3. Role and Mechanism of FTO in CVDs

FTO was not only the first identified obesity risk gene, but it was the first discovered m6A demethylase that catalyzes methyl group removal from the N6 position of adenosine residues [6]. m6A modification is subject to reversible and dynamic regulation by three different types of protein complexes, m6A writers, erasers, and readers, thereby controlling mRNA fate by regulating nuclear export, degradation, stability, and translation [9,10,11,12,13]. An increasing number of studies have indicated that FTO can mediate the m6A demethylation of target mRNAs to affect the initiation and progression of CVDs, such as myocardial fibrosis, heart failure, atherosclerosis, and aortic aneurysm (Figure 1).

3.1. Myocardial Fibrosis

Myocardial fibrosis is a major pathological feature of ventricular remodeling that can result in cardiac dysfunction. Recent studies have shown that FTO plays an essential role in the progression of myocardial fibrosis [53,54,55]. Li et al. showed that circCELF1 regulates DKK2 expression via FTO-mediated m6A demethylation and miR-636 to inhibit the progression of myocardial fibrosis [53]. Similarly, Gao et al. reported that FTO-dependent m6A modification regulated cardiomyocyte fibrosis via the PI3K/AKT/GLUT2, PPARγ/RXRα, and mitochondrial apoptosis pathways [54]. Furthermore, another study reported that FTO overexpression in mouse models of myocardial infarction reduced cardiac fibrosis and promoted angiogenesis [55]. These results may provide new options for the treatment of myocardial fibrosis.

3.2. Myocarditis

Myocarditis is localized or diffuse inflammation of the myocardial tissue caused by different insults, such as infections, autoimmune reactions, toxins, and adverse drug reactions.
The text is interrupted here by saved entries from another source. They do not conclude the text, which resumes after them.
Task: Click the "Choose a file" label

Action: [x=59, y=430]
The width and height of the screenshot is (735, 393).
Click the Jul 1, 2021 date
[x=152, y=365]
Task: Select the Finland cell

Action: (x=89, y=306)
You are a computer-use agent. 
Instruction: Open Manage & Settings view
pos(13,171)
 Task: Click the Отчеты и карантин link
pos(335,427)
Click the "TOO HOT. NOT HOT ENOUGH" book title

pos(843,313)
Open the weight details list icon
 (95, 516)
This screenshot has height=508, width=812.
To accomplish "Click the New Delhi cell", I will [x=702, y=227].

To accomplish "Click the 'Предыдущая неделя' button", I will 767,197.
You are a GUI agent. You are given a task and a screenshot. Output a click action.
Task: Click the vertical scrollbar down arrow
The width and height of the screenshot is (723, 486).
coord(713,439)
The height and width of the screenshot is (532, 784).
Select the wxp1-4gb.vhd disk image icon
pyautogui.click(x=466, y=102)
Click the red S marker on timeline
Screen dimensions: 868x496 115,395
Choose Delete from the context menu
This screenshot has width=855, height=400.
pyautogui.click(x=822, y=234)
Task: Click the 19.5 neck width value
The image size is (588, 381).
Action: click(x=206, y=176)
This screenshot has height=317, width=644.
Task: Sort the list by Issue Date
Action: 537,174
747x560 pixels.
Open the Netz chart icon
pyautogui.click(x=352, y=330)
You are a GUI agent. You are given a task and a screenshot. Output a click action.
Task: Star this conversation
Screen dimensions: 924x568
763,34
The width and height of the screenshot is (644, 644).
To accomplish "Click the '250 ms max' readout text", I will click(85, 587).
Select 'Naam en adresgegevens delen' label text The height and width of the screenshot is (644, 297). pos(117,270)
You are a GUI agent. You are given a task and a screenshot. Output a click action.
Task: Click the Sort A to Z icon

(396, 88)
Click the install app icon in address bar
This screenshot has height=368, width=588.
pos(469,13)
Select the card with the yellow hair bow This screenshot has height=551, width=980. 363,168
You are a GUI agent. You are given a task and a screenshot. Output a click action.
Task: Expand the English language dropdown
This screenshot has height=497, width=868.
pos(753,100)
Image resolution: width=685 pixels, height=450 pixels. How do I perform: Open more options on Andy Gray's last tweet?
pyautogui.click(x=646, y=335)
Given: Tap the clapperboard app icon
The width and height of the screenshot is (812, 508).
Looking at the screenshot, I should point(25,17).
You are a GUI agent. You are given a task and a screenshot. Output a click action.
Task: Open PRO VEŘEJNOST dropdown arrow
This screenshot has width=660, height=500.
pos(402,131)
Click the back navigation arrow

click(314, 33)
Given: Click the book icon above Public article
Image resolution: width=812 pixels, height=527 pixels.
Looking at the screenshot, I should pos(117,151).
Yu et al. demonstrated that FTO regulates m6A modification and expression levels of cardiac proinflammatory cytokines to attenuate myocardial inflammation and dysfunction during endotoxemia [56]. However, Dubey et al. showed that the loss of function of FTO impaired the stability of CD36 mRNA and inhibited fatty acid–induced cardiomyocyte inflammation [57]. These observations suggested that FTO expression and function differ under different pathological conditions.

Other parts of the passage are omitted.